Борис как только мог боролся с ужасной напастью. Была организована раздача хлеба из государственных запасов, открыты житницы больших монастырей; организованы большие каменные работы, чтобы дать людям возможность заработать; усилены репрессии по разбойным делам; разрешено крестьянам уходить от хозяев, если прокормиться на господской земле было невозможно. На московские рынки по низким ценам (чтобы сбить цены у перекупщиков) выбрасывалось большое количество дешевого хлеба, закупленного в других, благополучных городах. Но все было напрасно. Чем больше Борис раздавал хлеба и денег, тем больше стекалось в столицу голодающих с разных сторон. Огромные массы изгнанной господами челяди образовали близ Москвы разбойничьи шайки, грабившие всех, кто вез продовольствие в город. В 1603–1604 годах вспыхнуло восстание холопов под руководством Хлопка, охватившее все Подмосковье. С огромным трудом его удалось подавить. В самой столице начались убийства и грабежи из-за куска хлеба, люди стали питаться мясом кошек и собак, даже падалью и человеческими трупами. На базарах продавались пироги с начинкой из человеческого мяса. Вскоре вспыхнула страшная эпидемия, уносившая людей десятками тысяч, – за семь месяцев в столице умерло 50 тысяч человек.
Смятение, казалось, охватило и саму природу. По ночам на небе стали видны наводившие на всех страх огненные столбы, которые, сталкиваясь между собою, словно вели битвы. Иногда казалось, что восходили сразу две или три луны. Сильные бури низвергали колокольни и дома, в подмосковных лесах, словно чувствуя погибель города, появились невиданные стаи волков, а в саму Москву начали забегать, чего никогда не случалось, черно-бурые лисицы. И наконец в небе над городом появилась комета с большим хвостом.
На душе Бориса становилось тревожно. Он заметно поседел, омрачился и ожесточился, ему стали везде чудиться крамола и измена. Начались опалы, заточения и даже тайные казни. Прежний друг Годунова Бельский был заключен в тюрьму, подверглись опале и представители древнего рода Романовых: боярина Федора Никитича и его супругу насильно постригли в монашество и отправили на Север в заточение. В Москве с трепетом ждали грозы.
Гроза эта пришла в облике мрачного и задумчивого человека, появившегося при дворе польского магната Адама Вишневецкого. Он выдавал себя за чудесно спасшегося в Угличе от рук убийц царевича Дмитрия и желал «вернуться» на престол, покончив с «ненавистным узурпатором». В Москве давно знали этого человека. Им был Григорий (Юрий) Отрепьев, беглый монах, иеродьякон московского Чудова монастыря, известный не столько молитвенными подвигами, сколько своей вороватостью.
Юрий Богданович Отрепьев (в детстве его звали Юшка) родился в небогатой дворянской семье на рубеже 70-80-х годов XVI века. Предки Отрепьевых переехали на службу в Москву из Литвы. Отец Юрия Богдан Отрепьев служил в стрелецких войсках, имел чин стрелецкого сотника и, возможно, погиб в уличной драке в Москве в Немецкой слободе, был зарезан неким «литвином». Юшка «остался после отца своего млад зело» на руках матери. Научился читать, а позднее, когда оказался в столице, писать (возможно, письму выучил Юшку кто-то из приказных дьяков). Имея хороший почерк, Отрепьев позже стал переписчиком книг на патриаршем дворе.
· · · ·
§ **Задание a**:
Верните без изменений строки из записей, начиная со строки, содержащей «Task: Search icon for song 伪装 row», и заканчивая строкой, содержащей «Looking at the screenshot, I should (x=249, y=310).», включая обе.

(Записи набора данных)
· · · ·
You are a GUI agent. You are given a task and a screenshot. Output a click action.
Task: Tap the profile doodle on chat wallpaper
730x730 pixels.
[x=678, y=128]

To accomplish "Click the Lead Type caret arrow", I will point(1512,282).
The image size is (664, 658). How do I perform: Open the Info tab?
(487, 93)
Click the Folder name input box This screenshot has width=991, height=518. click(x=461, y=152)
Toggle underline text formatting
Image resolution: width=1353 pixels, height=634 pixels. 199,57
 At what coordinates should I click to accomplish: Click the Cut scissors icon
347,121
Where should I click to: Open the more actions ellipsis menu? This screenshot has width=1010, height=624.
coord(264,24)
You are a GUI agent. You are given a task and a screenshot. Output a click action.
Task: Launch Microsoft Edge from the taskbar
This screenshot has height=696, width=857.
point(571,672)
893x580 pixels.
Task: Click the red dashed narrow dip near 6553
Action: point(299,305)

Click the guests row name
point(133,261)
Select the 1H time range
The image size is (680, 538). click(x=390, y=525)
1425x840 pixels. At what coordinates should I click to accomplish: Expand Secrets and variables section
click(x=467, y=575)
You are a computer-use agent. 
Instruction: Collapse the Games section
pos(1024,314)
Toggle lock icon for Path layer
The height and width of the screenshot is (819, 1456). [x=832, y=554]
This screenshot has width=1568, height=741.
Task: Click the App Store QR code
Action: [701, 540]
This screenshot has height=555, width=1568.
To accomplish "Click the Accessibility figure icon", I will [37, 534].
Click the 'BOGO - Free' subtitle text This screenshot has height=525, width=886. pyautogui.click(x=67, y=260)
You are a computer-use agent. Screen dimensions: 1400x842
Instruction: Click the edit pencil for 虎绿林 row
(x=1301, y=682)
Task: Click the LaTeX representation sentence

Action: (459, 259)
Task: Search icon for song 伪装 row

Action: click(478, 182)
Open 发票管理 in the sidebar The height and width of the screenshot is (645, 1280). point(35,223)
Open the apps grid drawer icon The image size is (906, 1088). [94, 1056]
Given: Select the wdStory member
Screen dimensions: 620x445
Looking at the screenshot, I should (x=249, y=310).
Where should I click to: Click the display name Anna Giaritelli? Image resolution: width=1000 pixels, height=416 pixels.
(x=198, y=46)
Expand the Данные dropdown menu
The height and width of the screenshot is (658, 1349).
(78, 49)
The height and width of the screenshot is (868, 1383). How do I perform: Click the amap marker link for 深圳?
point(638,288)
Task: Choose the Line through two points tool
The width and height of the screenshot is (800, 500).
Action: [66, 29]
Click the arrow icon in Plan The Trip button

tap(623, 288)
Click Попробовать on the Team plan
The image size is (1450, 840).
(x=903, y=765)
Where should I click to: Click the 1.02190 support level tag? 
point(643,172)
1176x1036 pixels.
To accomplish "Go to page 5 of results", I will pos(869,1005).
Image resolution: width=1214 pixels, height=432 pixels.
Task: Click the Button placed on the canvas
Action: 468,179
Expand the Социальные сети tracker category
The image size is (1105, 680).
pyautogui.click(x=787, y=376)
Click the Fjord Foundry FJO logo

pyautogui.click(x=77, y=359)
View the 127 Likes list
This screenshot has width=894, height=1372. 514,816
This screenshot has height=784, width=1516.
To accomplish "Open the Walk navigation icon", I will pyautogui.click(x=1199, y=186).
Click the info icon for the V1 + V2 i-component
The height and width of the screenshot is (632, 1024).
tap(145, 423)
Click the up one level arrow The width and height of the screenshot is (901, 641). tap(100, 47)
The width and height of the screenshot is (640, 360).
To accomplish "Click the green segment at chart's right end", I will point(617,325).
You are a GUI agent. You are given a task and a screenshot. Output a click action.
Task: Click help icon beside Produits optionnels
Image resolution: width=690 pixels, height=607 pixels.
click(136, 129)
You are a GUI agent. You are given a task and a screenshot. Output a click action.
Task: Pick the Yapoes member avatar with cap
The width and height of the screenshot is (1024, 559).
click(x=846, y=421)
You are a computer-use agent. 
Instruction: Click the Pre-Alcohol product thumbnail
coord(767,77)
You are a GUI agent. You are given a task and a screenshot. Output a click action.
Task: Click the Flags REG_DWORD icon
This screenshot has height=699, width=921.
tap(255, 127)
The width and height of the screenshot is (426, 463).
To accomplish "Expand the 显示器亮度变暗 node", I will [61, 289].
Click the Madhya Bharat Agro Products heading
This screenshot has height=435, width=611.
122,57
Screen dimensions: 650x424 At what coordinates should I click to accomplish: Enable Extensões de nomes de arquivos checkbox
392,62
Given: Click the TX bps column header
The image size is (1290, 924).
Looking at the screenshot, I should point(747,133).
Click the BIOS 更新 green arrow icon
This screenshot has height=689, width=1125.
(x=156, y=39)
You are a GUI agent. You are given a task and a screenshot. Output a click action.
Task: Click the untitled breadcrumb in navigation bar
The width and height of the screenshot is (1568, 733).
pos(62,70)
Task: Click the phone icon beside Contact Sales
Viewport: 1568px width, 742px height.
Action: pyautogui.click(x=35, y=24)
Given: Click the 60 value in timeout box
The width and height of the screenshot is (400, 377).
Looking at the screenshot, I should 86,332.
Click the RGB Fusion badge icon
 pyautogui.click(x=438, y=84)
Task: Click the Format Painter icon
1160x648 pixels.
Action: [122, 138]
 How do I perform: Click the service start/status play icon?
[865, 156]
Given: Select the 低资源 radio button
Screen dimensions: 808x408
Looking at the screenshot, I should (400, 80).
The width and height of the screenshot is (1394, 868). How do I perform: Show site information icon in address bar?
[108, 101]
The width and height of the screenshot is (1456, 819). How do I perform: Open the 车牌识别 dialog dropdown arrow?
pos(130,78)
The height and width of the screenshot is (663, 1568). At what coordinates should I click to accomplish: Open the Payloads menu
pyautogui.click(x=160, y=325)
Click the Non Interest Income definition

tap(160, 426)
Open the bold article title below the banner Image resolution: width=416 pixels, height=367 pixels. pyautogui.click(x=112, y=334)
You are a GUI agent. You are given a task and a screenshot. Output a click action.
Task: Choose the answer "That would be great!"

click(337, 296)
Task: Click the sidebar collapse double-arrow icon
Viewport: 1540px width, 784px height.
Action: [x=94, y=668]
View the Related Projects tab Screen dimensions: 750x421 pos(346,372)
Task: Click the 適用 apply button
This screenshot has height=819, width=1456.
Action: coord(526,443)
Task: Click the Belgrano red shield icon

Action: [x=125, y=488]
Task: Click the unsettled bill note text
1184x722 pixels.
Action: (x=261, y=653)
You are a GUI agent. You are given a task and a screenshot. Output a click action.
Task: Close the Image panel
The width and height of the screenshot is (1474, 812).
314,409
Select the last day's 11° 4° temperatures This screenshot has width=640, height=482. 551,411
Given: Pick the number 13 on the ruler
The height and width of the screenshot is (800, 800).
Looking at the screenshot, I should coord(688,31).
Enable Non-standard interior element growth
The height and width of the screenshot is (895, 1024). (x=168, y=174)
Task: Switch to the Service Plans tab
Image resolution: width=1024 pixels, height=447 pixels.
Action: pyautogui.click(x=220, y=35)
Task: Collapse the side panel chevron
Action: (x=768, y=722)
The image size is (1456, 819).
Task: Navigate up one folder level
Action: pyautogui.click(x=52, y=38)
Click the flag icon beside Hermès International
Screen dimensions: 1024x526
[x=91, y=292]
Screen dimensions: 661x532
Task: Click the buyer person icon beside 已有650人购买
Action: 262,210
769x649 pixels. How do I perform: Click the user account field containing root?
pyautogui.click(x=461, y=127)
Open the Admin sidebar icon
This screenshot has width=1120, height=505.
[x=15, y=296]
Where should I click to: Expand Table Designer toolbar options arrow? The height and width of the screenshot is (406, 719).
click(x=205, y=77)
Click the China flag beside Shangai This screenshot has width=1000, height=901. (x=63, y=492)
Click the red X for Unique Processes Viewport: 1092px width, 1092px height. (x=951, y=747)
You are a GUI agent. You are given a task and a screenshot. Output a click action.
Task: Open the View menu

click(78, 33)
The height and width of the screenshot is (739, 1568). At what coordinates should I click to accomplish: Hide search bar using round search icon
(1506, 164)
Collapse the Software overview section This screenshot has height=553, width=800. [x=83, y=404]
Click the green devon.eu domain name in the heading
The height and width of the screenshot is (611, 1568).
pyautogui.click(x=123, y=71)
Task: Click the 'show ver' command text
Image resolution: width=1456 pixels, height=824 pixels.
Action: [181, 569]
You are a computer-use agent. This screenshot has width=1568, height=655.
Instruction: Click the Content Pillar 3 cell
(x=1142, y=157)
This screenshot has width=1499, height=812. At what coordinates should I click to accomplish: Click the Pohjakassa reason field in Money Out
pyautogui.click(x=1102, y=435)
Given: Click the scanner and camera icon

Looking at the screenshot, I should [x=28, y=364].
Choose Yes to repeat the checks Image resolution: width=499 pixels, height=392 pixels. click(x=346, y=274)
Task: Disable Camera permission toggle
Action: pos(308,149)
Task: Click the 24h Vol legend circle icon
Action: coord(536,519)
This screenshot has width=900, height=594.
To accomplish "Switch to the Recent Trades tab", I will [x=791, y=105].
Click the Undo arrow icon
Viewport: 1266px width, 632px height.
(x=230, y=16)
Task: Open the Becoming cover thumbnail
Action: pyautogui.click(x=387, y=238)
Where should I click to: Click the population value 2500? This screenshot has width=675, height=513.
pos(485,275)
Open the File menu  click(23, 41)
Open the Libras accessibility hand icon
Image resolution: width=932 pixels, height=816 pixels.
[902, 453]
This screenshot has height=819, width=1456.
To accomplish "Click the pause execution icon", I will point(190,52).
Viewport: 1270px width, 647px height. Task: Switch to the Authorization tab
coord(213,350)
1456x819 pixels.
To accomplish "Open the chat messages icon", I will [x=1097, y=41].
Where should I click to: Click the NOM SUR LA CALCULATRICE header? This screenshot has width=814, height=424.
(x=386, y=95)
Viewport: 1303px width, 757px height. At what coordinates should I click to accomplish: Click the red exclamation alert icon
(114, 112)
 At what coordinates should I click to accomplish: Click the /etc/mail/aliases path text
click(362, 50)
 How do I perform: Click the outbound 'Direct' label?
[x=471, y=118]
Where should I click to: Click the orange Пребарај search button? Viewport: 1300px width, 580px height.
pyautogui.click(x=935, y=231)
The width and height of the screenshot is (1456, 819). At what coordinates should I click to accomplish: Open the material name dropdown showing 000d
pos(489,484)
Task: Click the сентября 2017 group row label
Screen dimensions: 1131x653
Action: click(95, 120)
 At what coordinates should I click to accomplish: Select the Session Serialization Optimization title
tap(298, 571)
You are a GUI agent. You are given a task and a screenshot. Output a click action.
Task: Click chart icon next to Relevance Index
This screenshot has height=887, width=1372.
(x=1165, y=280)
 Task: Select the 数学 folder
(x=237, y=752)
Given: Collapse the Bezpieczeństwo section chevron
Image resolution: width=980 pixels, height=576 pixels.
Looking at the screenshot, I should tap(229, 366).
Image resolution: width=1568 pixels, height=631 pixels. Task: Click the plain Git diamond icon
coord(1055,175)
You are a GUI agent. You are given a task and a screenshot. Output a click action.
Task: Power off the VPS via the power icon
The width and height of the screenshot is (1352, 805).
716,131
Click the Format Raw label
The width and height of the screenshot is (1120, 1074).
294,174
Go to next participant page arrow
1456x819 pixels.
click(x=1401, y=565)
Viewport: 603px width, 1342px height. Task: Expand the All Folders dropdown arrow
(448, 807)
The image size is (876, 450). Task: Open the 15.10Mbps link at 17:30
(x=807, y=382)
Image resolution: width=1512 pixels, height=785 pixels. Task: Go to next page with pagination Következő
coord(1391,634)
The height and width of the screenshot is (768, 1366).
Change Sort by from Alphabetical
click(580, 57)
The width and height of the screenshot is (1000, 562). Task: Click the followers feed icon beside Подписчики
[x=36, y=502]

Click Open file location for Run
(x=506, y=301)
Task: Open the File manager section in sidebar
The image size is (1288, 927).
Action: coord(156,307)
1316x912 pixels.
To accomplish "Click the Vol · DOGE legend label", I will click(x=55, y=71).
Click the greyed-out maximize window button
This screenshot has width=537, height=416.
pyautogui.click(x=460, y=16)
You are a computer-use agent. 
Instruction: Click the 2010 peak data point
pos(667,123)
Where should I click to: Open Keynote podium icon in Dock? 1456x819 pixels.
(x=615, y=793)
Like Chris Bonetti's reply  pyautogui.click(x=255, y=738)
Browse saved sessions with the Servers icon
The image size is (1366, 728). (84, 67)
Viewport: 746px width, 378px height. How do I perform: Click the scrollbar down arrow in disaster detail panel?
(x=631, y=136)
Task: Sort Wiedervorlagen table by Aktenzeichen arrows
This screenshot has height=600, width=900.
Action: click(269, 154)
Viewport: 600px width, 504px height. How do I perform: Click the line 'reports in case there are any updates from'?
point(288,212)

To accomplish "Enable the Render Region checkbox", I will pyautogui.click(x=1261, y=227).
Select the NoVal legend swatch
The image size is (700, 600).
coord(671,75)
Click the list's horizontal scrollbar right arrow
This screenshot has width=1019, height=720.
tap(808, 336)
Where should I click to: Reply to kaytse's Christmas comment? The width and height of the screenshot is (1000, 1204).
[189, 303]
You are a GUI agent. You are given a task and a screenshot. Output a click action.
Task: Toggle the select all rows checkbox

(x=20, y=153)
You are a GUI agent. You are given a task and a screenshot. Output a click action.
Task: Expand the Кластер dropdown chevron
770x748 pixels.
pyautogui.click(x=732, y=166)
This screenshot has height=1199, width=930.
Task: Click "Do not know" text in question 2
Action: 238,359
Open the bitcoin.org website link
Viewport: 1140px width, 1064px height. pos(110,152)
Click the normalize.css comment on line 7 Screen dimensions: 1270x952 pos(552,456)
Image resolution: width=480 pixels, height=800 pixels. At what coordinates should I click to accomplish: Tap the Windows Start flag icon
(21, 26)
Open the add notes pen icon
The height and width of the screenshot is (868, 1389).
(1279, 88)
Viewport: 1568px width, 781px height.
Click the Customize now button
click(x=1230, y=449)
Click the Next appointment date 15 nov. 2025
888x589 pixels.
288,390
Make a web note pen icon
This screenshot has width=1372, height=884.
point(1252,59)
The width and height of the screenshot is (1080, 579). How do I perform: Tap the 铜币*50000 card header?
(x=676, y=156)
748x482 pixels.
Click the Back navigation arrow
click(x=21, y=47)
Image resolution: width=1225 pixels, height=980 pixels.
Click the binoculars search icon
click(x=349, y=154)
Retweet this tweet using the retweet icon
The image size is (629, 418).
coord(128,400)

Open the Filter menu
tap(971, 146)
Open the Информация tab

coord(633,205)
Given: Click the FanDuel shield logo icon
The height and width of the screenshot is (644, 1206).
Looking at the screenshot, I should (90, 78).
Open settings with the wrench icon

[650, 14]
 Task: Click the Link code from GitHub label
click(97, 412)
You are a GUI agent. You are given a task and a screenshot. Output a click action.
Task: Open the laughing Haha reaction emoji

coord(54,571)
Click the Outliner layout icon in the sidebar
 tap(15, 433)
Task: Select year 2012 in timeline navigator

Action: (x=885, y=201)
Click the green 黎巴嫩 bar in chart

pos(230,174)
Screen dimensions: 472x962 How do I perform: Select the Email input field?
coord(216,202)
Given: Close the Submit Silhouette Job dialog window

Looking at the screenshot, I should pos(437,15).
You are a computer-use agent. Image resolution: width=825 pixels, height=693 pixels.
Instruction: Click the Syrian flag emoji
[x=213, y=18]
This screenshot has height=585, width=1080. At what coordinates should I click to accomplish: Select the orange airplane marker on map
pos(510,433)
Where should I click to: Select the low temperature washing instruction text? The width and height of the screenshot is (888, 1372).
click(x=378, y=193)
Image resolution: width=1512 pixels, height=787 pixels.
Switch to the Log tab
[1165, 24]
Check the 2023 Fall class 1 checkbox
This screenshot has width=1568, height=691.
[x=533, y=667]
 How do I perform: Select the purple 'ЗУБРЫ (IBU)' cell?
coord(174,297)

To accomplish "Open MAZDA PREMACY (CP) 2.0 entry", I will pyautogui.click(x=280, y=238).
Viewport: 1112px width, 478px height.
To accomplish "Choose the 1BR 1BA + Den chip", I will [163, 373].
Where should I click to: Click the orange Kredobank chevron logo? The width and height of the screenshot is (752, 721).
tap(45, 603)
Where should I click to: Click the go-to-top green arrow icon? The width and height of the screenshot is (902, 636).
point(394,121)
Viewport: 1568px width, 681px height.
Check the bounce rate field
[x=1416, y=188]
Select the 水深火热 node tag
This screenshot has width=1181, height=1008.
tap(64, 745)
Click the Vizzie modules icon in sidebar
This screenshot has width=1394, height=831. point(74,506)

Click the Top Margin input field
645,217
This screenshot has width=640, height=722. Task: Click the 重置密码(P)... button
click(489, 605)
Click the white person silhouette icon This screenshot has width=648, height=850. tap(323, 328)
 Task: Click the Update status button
· · · ·
§ **Задание b**:
Сколько человек умерло в столице за семь месяцев эпидемии, согласно тексту о голоде при Борисе Годунове?

§ **Итоговый результат a**:
Task: Search icon for song 伪装 row

Action: click(478, 182)
Open 发票管理 in the sidebar The height and width of the screenshot is (645, 1280). point(35,223)
Open the apps grid drawer icon The image size is (906, 1088). [94, 1056]
Given: Select the wdStory member
Screen dimensions: 620x445
Looking at the screenshot, I should (x=249, y=310).

§ **Итоговый результат b**:
50 тысяч человек.